Lockdown-Gipfel geplatzt
Gipfel-Chaos: Öffnungen erst nach Ostern
Wien. Der Präsident der Intensivmediziner, Klaus Markstaller, richtete gestern in der Sitzung von Bundeskanzler Sebastian Kurz, Vizekanzler Werner Kogler und Gesundheitsminister Rudolf Anschober mit Landeshauptleuten und Opposition einen dramatischen Appell an alle Anwesenden: „In zwei bis drei Wochen droht eine Minderversorgung“ im Spitalsbereich. Wenn man „eine Trendumkehr schaffen“ wolle, müsse man „jetzt agieren“. Die Zeit laufe ab.
Bundeskanzler Sebastian Kurz erklärte den Oppositionschefs – Pamela Rendi-Wagner (SPÖ), Norbert Hofer (FPÖ) und Beate Meinl-Reisinger (Neos) –, dass er „für mich weiß, was man machen sollte, aber das werden die Länder entscheiden“. Tatsächlich wollte der Kanzler im Osten Österreichs nach Ostern E-Learning in Schulen.
Der Gesundheitsminister erklärte den Landeshauptleuten, dass die Lage in Ostösterreich – Wien, Burgenland und Niederösterreich – „dramatisch“ sei. Und dass es jetzt darum ginge, eine „harte Triage“ zu verhindern.
Wien, Burgenland und NÖ stellten sich quer
Zonen: Die Regierung schlug einmal mehr eine „regionale Vorgangsweise“ an. Das Infektionsgeschehen sei in Österreich unterschiedlich. Im Osten würde es dringenden Handlungsbedarf und keinen Spielraum für Öffnungen geben. Burgenlands Landeshauptmann Hans Peter Doskozil – erstmals seit Wochen wieder persönlich bei der Sitzung anwesend – regte sich in der Sitzung über Massen in Einkaufszentren auf. Und drängte auf Öffnungen der Schanigärten und Hotels. Er stellte sich ebenso wie Wiens Bürgermeister Michael Ludwig und Niederösterreichs Landeshauptfrau Johanna Mikl-Leitner gegen E-Learning. Und alle drei Landeschefs blieben bei ihrer Position, die Schanigärten zu öffnen.

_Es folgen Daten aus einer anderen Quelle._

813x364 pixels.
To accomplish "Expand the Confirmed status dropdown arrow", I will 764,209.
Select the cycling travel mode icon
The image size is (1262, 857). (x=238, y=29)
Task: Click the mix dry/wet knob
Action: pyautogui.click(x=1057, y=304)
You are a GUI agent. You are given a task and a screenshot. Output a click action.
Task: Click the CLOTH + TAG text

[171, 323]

Gipfel geplatzt! Keine Öffnungen vor Ostern
Abbruch: Dann gegen 17.15 Uhr endete der Gipfel de facto ohne Ergebnis. Der Gesundheitsminister wird in den kommenden Tagen eine eigene Sitzung mit Wien, Niederösterreich und Burgenland – hier sind die Intensivstationen bereits am Limit – abhalten, um sie doch noch zu Verschärfungen zu überreden.

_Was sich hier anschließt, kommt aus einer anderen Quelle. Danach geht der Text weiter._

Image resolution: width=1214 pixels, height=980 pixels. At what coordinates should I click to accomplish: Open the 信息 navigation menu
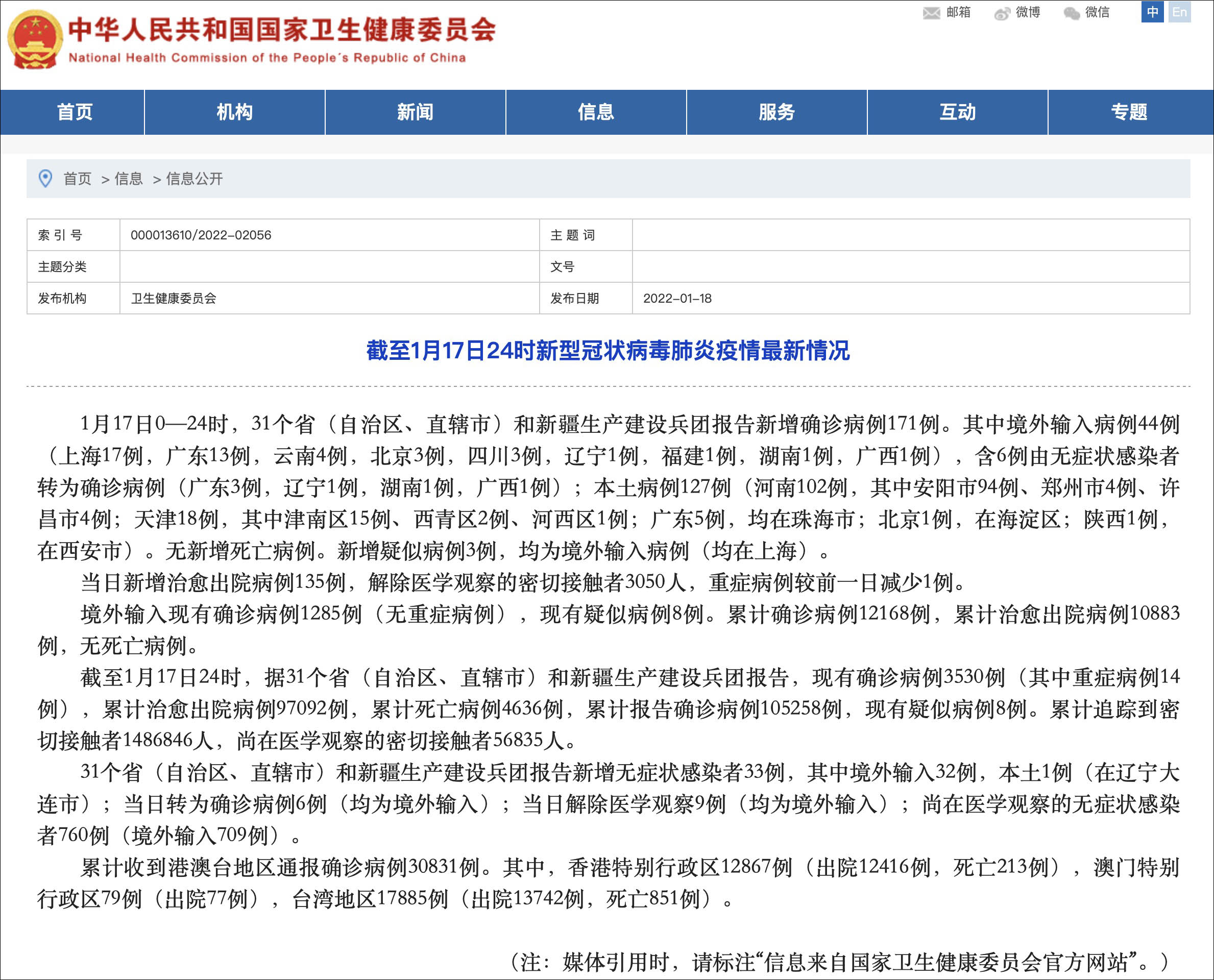click(596, 112)
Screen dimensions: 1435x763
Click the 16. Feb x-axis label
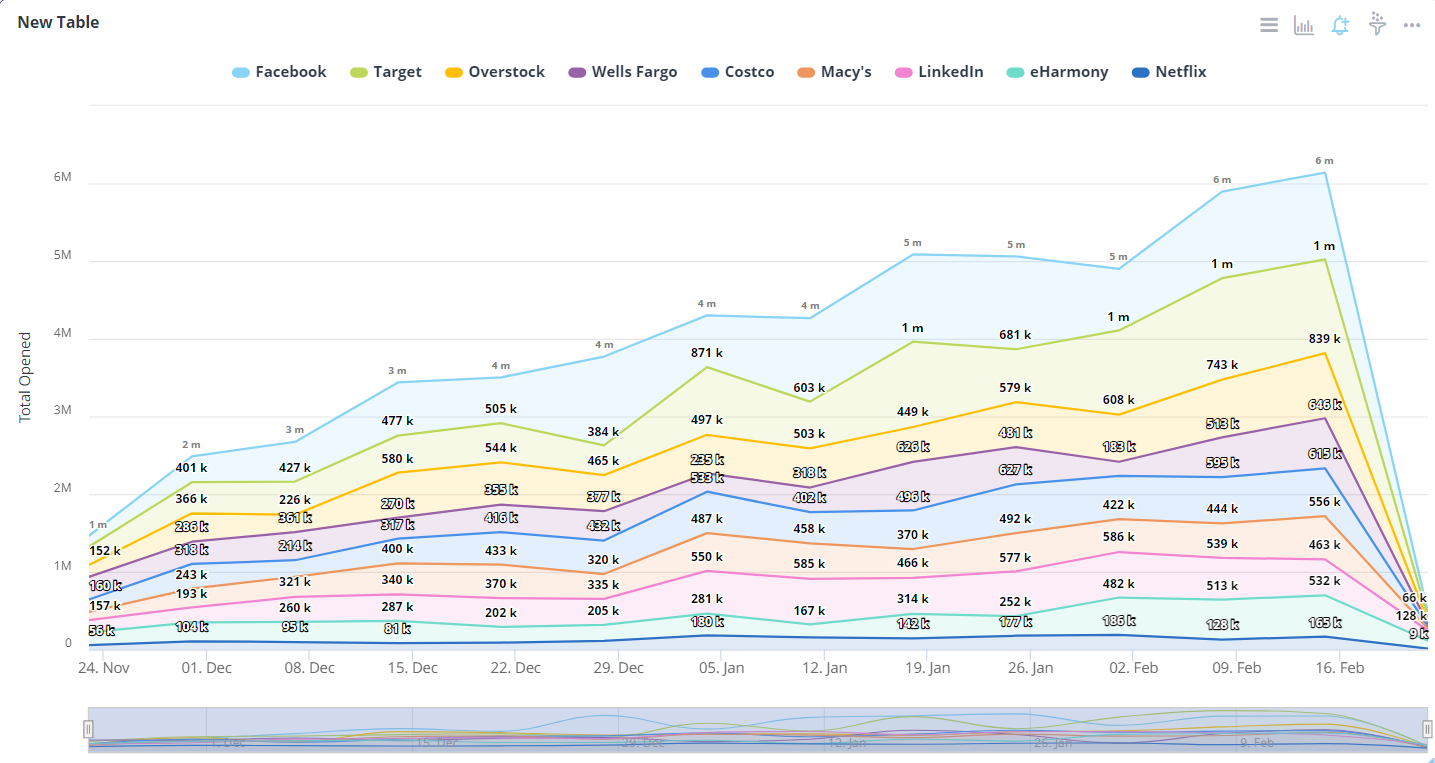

- Keine Lockerungen: Fixiert wurde zumindest, dass es jenseits von Vorarlberg keine Öffnungen von Schanigärten geben werde.

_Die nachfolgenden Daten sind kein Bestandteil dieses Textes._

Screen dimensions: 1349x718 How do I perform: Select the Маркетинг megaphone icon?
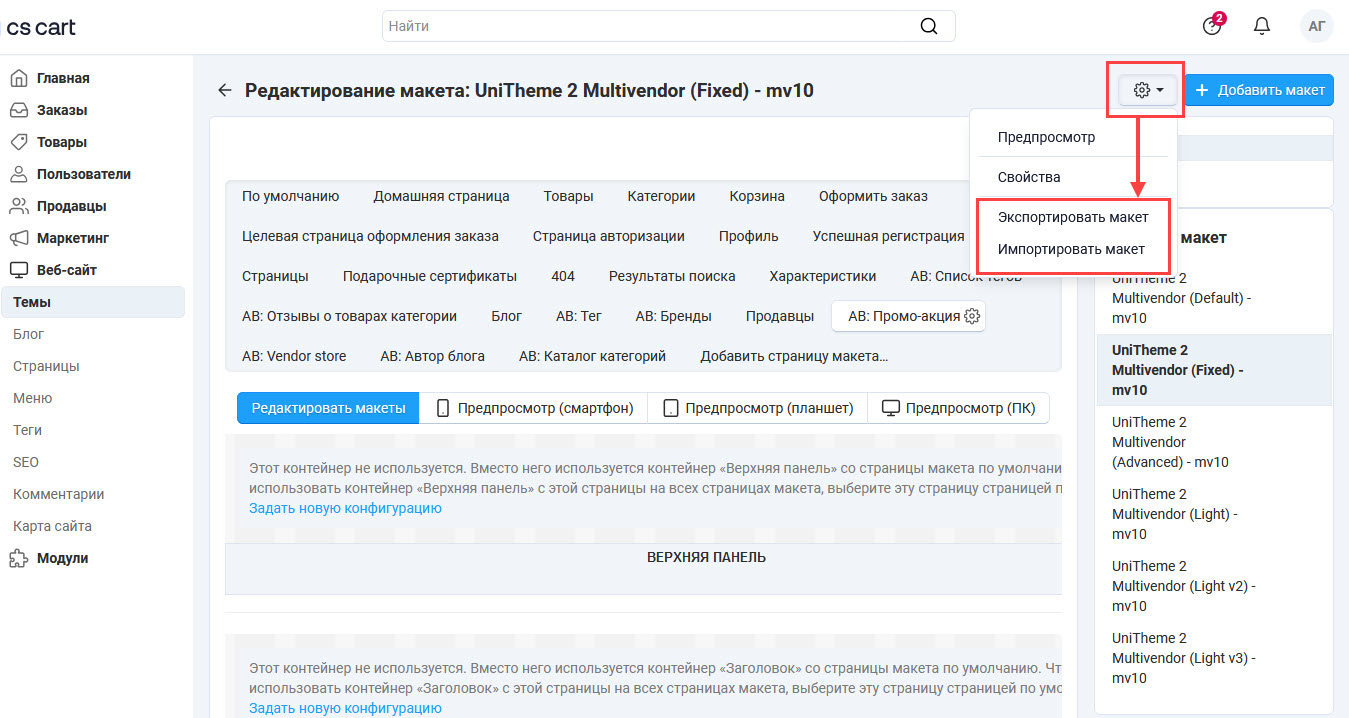coord(20,237)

- Tests: Zudem will man das „Testen angenehmer“ machen und daher auch „Selbsttests“ in den Teststraßen anbieten. Überhaupt will man das Testen ausbauen.
- Neues Kriterium: Als Kriterium für Lockerungen oder Verschärfungen will man neben der Inzidenz und den Intensivkapazitäten künftig auch die Durchimpfungsrate der über 50-Jährigen als Bewertung nehmen.